Kubernetes NetworkPolicy Egress (DNS만 허용) — 실제 검증 방법 정리

CKAD 문제 유형 중 하나:

frontend Pod는 외부 통신 불가
단 DNS(53 TCP/UDP)는 허용

---

1️⃣ NetworkPolicy 설정

내가 사용한 정책은 다음과 같다.

apiVersion: networking.k8s.io/v1
kind: NetworkPolicy
metadata:
  name: restrict-egress
spec:
  podSelector:
    matchLabels:
      run: frontend
  policyTypes:
  - Egress
  egress:
  - ports:
    - protocol: UDP
      port: 53
    - protocol: TCP
      port: 53

핵심 포인트

• policyTypes: Egress → 해당 Pod는 기본적으로 egress 차단
• 53번 포트만 예외 허용
• 그 외 모든 외부 통신은 자동 차단 (default deny)

---

2️⃣ nginx 이미지에 curl이 없을 때 검증 방법

nginx 이미지는 curl / wget이 없다.
그래서 Pod 안에 들어가서 직접 테스트하기 어렵다.

그래서 나는 이렇게 해결했다.

✔️ 정책과 동일한 라벨을 가진 테스트 Pod를 띄웠다

NetworkPolicy는 이미지가 아니라 라벨(selector) 기준으로 적용된다.

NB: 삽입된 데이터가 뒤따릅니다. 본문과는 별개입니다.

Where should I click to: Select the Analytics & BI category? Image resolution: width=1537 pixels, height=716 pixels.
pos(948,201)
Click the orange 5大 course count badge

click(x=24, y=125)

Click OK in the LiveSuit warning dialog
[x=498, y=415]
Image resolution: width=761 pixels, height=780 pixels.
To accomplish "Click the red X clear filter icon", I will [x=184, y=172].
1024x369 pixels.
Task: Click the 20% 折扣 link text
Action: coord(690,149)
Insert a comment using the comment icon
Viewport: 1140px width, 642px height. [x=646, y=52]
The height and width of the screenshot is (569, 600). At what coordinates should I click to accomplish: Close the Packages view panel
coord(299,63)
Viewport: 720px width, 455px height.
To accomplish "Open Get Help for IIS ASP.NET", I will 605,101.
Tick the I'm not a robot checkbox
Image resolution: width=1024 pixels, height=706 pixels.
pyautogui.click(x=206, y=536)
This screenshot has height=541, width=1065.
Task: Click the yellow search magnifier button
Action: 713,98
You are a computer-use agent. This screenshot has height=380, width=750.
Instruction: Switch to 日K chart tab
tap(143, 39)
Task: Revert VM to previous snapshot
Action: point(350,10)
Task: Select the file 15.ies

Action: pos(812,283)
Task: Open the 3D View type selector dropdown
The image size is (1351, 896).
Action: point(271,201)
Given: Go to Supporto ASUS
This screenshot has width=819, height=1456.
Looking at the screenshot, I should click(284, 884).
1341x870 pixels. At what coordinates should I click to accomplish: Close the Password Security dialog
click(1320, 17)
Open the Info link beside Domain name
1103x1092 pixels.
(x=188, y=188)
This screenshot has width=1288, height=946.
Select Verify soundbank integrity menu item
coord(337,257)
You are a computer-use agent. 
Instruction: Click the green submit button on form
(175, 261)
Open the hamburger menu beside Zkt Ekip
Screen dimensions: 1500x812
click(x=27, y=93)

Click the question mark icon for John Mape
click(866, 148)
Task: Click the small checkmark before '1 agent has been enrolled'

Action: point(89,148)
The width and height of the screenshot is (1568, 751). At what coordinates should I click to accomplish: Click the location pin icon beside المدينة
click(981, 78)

따라서 policy가 run=frontend라면
테스트 Pod도 동일하게 run=frontend로 생성하면 된다.

---

3️⃣ 실제 검증 명령

🔹 외부 HTTP 호출 (실패해야 정상)

kubectl run busybox -n test --image busybox \
-l run=frontend -it --rm --restart=Never -- \
wget -qO- www.naver.com --timeout 2

✔ 정상이라면 timeout 발생
✔ 외부 HTTP는 차단된 상태

---

🔹 DNS 테스트 (성공해야 정상)

kubectl run busybox -n test --image busybox \
-l run=frontend -it --rm --restart=Never -- \
nslookup google.com

✔ DNS 응답이 정상적으로 반환됨
✔ 53번 포트 허용이 제대로 적용됨

---

4️⃣ 결과 해석

테스트	기대 결과
nslookup google.com	성공
wget www.naver.com	timeout

이 상태라면

✅ DNS는 허용
✅ 외부 HTTP는 차단
→ NetworkPolicy egress가 정상 동작

---

5️⃣ 여기서 중요한 포인트

🔥 반드시 라벨을 정책과 동일하게 맞춰야 한다

예를 들어

matchLabels:
  run: frontend

이라면

-l run=frontend

로 생성해야 한다.

만약

-l app=frontend

로 생성하면 정책이 적용되지 않는다.

NetworkPolicy는 이미지 기반이 아니라 selector 기반이라는 점이 핵심이다.

---

6️⃣ 정리

CKAD에서 egress 제한 문제는 다음 흐름으로 푼다.

1. policyTypes: Egress 설정
2. 허용할 포트만 명시
3. 동일 라벨 테스트 Pod 생성
4. DNS 성공 / 외부 HTTP 실패 확인

nginx 이미지에 curl이 없어도
같은 라벨을 가진 busybox Pod를 띄우면 충분히 검증 가능하다.